(Dataset entries)
● ● ● ●

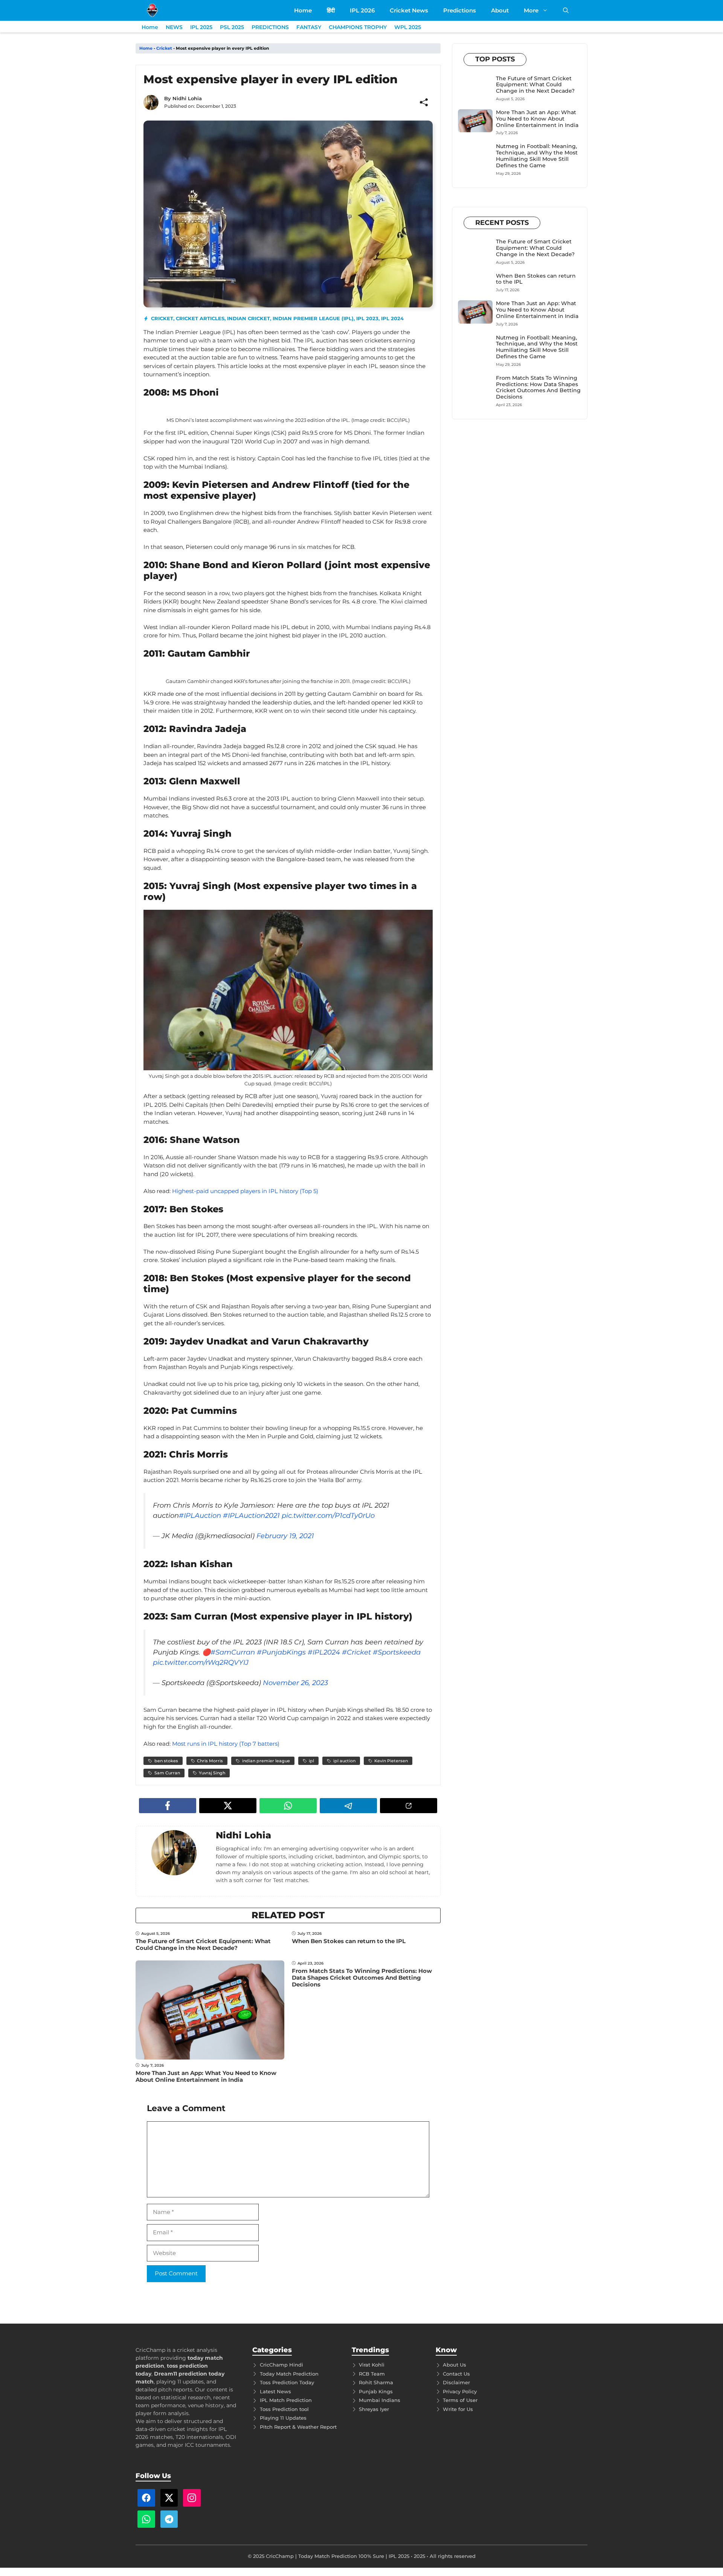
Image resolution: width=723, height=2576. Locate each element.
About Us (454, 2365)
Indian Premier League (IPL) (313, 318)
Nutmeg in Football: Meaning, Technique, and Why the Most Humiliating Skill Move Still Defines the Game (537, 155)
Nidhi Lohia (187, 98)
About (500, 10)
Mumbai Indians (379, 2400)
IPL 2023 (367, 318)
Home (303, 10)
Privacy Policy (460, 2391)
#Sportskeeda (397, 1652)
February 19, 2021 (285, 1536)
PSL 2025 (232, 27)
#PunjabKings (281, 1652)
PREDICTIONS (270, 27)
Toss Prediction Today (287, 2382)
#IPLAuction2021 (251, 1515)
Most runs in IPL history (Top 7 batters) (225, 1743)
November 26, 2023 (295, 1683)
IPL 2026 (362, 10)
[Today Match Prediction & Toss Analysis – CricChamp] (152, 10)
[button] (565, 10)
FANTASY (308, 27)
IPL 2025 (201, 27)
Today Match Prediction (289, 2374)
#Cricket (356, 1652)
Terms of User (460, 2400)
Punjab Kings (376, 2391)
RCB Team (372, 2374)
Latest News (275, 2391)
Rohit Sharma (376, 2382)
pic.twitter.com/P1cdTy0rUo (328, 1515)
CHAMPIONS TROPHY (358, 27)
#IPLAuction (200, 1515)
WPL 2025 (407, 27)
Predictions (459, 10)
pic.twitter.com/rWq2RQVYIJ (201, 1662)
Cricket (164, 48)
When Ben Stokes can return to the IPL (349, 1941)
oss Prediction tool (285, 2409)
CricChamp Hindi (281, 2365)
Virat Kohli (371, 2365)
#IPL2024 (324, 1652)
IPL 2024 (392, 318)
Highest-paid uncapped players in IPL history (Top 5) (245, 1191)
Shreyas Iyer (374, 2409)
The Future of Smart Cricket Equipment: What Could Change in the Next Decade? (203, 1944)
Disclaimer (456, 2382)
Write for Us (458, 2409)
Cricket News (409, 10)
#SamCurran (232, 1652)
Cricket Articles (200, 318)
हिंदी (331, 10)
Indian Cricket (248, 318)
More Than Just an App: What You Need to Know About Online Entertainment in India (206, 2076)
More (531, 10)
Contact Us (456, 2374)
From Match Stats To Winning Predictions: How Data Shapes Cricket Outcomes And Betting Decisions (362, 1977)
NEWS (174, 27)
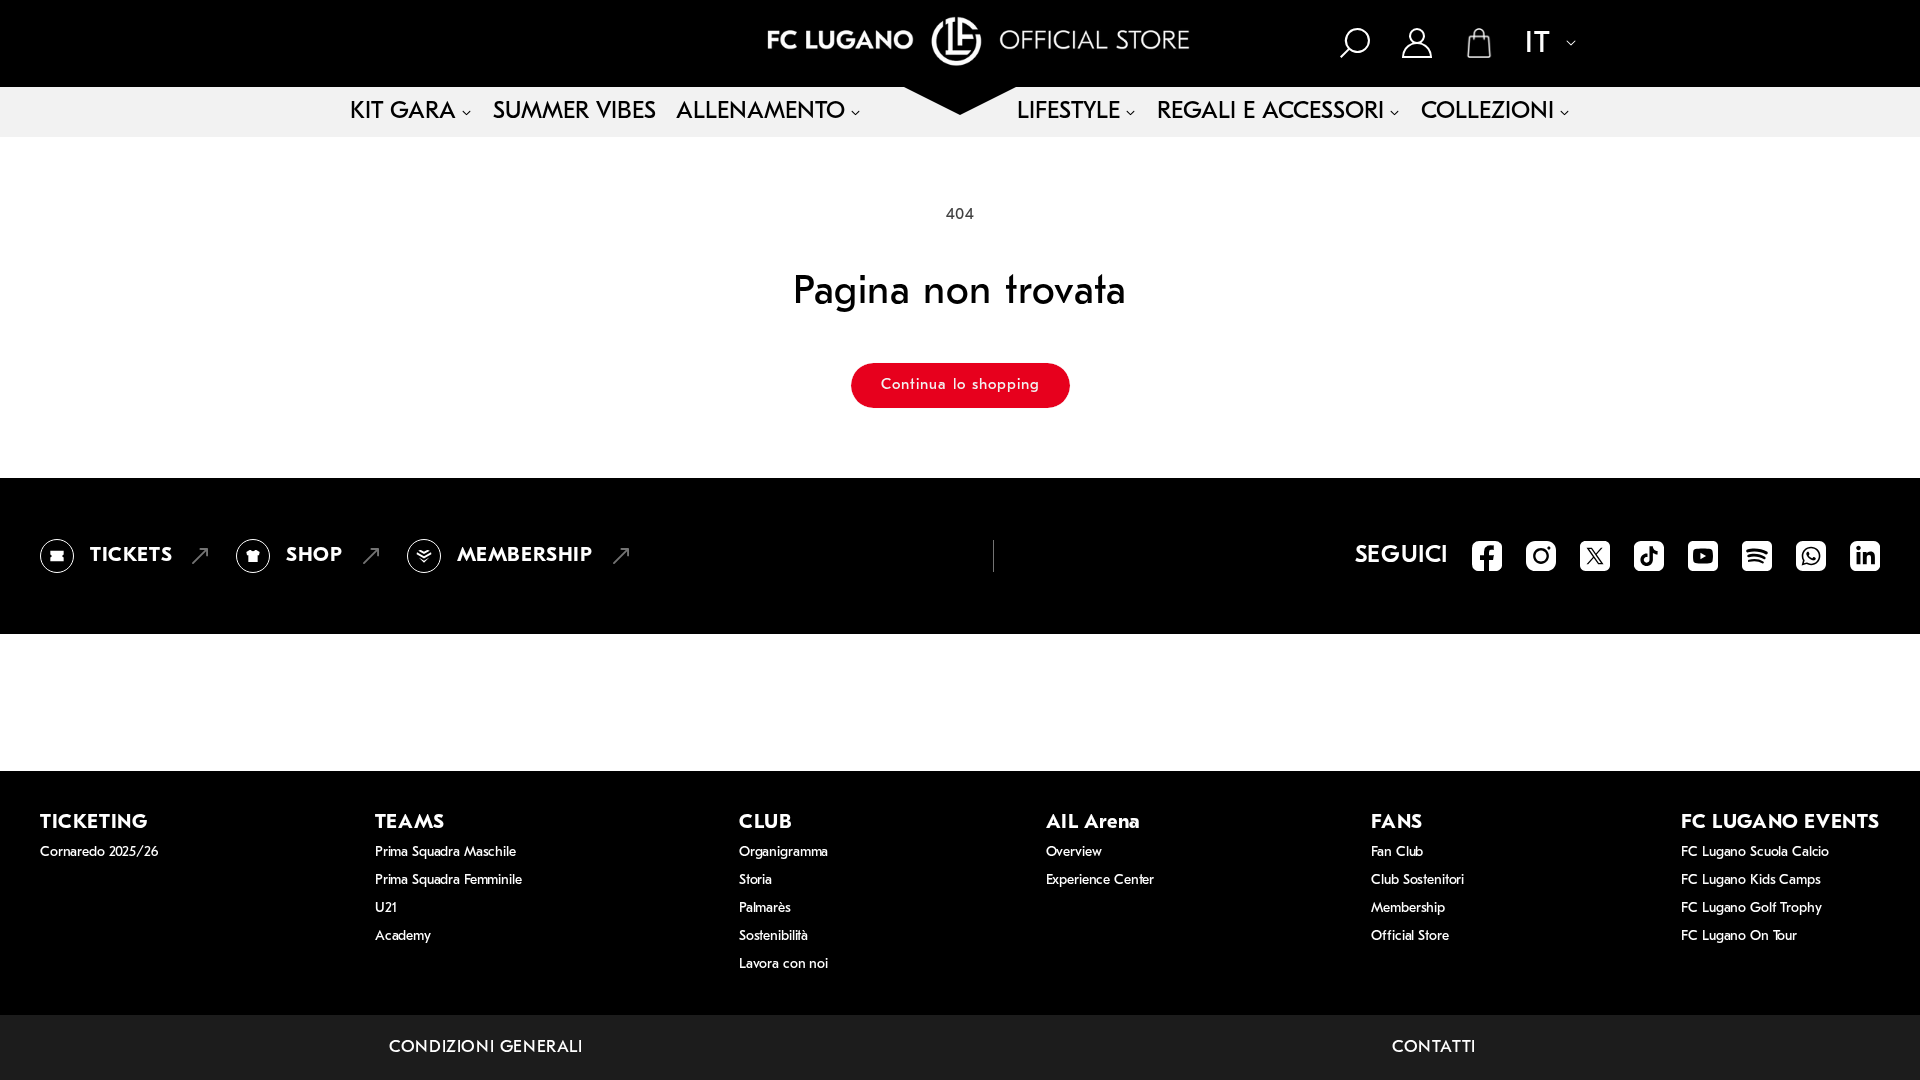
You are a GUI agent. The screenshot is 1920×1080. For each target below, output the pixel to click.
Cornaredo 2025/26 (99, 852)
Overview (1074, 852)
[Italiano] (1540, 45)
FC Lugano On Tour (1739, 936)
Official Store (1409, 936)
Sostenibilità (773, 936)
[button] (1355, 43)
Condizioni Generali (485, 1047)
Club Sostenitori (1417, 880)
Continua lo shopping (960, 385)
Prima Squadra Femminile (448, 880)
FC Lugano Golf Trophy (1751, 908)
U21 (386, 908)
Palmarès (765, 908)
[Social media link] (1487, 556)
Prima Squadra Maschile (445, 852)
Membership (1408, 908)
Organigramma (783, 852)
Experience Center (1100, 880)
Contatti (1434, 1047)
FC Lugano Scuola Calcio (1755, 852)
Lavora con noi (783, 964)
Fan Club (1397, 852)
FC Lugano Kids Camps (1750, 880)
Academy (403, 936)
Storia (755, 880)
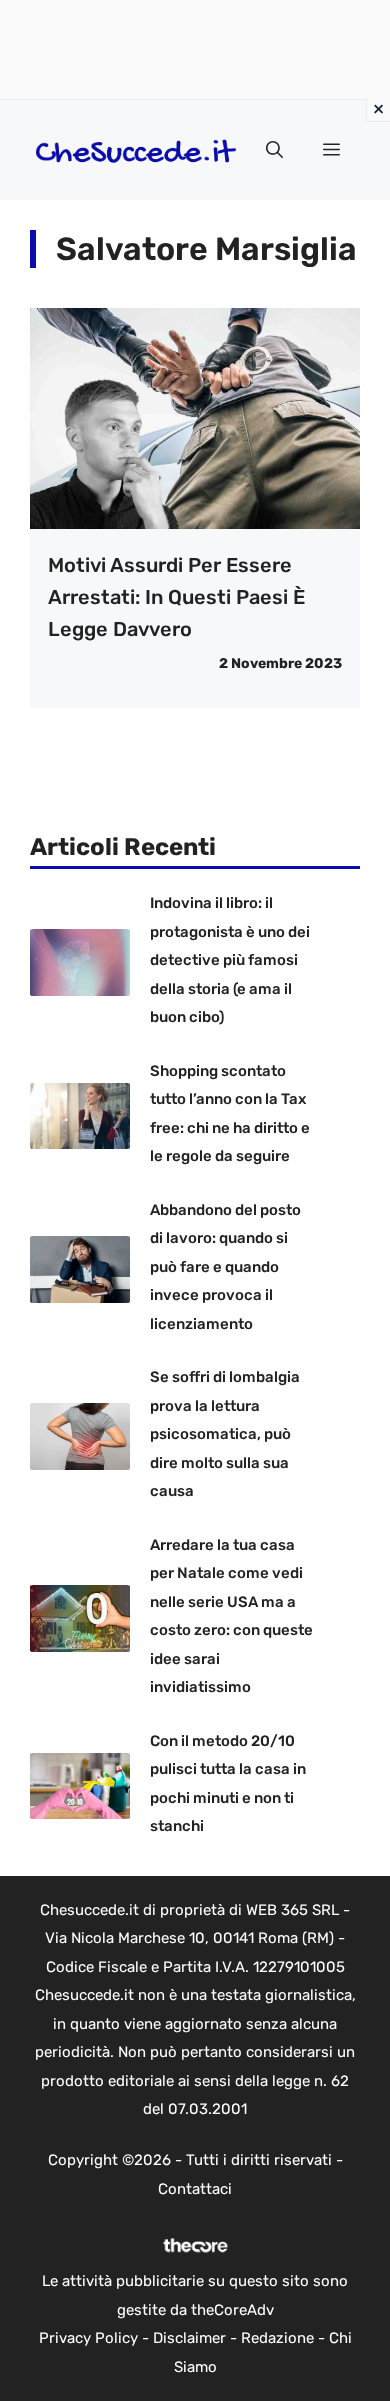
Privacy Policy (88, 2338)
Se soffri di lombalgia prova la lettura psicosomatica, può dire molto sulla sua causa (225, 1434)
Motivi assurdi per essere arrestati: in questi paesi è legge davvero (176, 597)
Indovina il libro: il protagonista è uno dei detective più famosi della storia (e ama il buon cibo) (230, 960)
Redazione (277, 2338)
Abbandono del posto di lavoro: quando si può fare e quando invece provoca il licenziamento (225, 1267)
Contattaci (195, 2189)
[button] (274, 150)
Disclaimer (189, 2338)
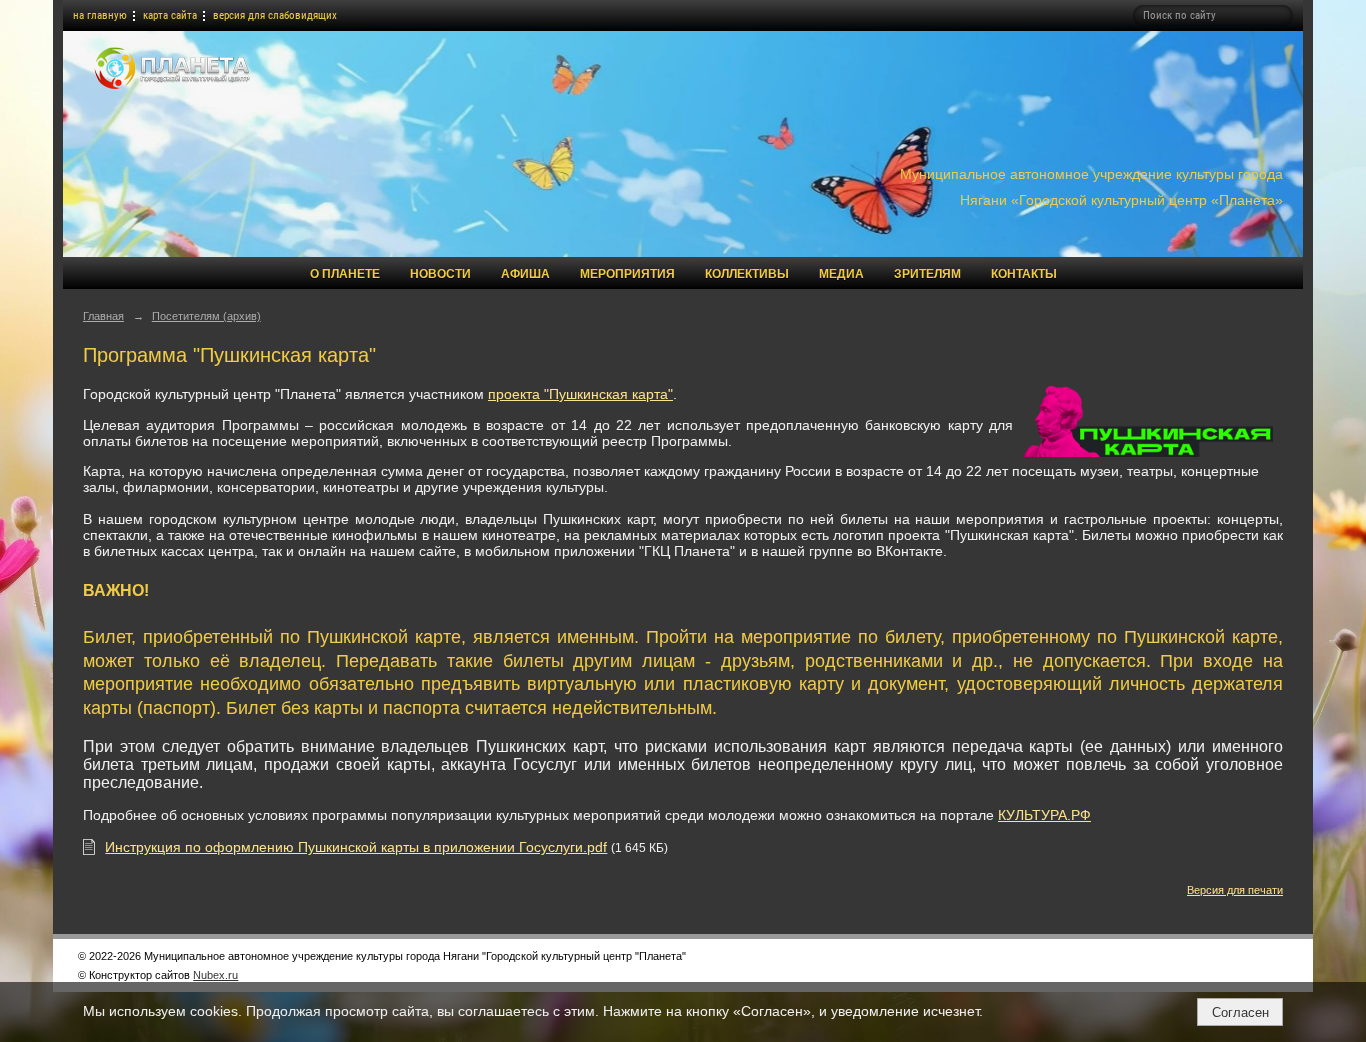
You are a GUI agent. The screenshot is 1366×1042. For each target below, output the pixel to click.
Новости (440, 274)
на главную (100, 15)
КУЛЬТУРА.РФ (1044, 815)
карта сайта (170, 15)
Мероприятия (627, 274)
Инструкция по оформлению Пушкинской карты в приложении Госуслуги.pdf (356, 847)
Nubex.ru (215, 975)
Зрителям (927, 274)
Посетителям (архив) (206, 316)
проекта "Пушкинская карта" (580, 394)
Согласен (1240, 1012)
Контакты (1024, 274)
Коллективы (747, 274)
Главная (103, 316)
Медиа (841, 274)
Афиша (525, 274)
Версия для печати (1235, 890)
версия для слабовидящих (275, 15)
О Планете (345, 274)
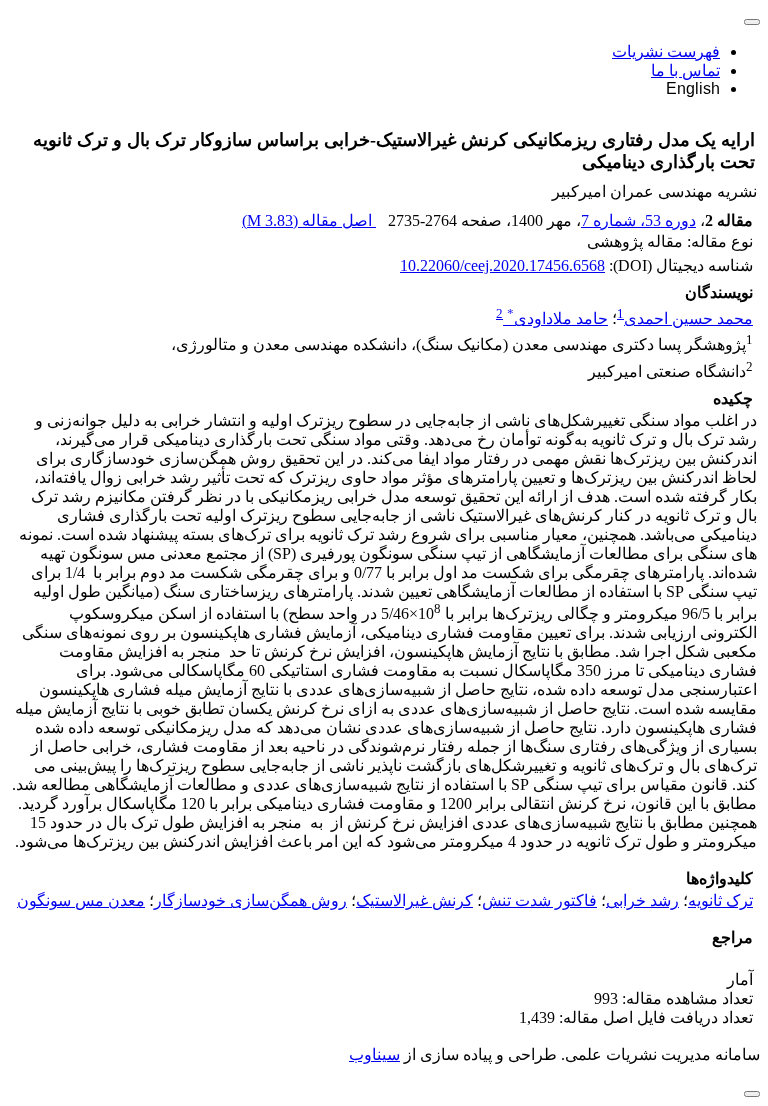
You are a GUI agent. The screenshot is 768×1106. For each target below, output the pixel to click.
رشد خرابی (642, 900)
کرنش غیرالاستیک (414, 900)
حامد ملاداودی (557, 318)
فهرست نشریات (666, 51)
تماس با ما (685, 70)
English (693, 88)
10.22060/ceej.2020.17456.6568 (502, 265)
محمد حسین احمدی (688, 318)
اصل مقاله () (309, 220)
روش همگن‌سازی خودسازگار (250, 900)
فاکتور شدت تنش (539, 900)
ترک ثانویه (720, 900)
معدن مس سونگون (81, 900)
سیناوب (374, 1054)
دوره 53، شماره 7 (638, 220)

● ● ● ●

**DIRECTIONS:** Write out, word for word, the lines from the start of the data through the one holding "When Ben Stokes". Omit pictures.

**RESPONSE AREA:**
Image resolution: width=723, height=2576. Locate each element.
About Us (454, 2365)
Indian Premier League (IPL) (313, 318)
Nutmeg in Football: Meaning, Technique, and Why the Most Humiliating Skill Move Still Defines the Game (537, 155)
Nidhi Lohia (187, 98)
About (500, 10)
Mumbai Indians (379, 2400)
IPL 2023 (367, 318)
Home (303, 10)
Privacy Policy (460, 2391)
#Sportskeeda (397, 1652)
February 19, 2021 (285, 1536)
PSL 2025 (232, 27)
#PunjabKings (281, 1652)
PREDICTIONS (270, 27)
Toss Prediction Today (287, 2382)
#IPLAuction2021 (251, 1515)
Most runs in IPL history (Top 7 batters) (225, 1743)
November 26, 2023 (295, 1683)
IPL 2026 (362, 10)
[Today Match Prediction & Toss Analysis – CricChamp] (152, 10)
[button] (565, 10)
FANTASY (308, 27)
IPL 2025 (201, 27)
Today Match Prediction (289, 2374)
#Cricket (356, 1652)
Terms of User (460, 2400)
Punjab Kings (376, 2391)
RCB Team (372, 2374)
Latest News (275, 2391)
Rohit Sharma (376, 2382)
pic.twitter.com/P1cdTy0rUo (328, 1515)
CHAMPIONS TROPHY (358, 27)
#IPLAuction (200, 1515)
WPL 2025 (407, 27)
Predictions (459, 10)
pic.twitter.com/rWq2RQVYIJ (201, 1662)
Cricket (164, 48)
When Ben Stokes can return to the IPL (349, 1941)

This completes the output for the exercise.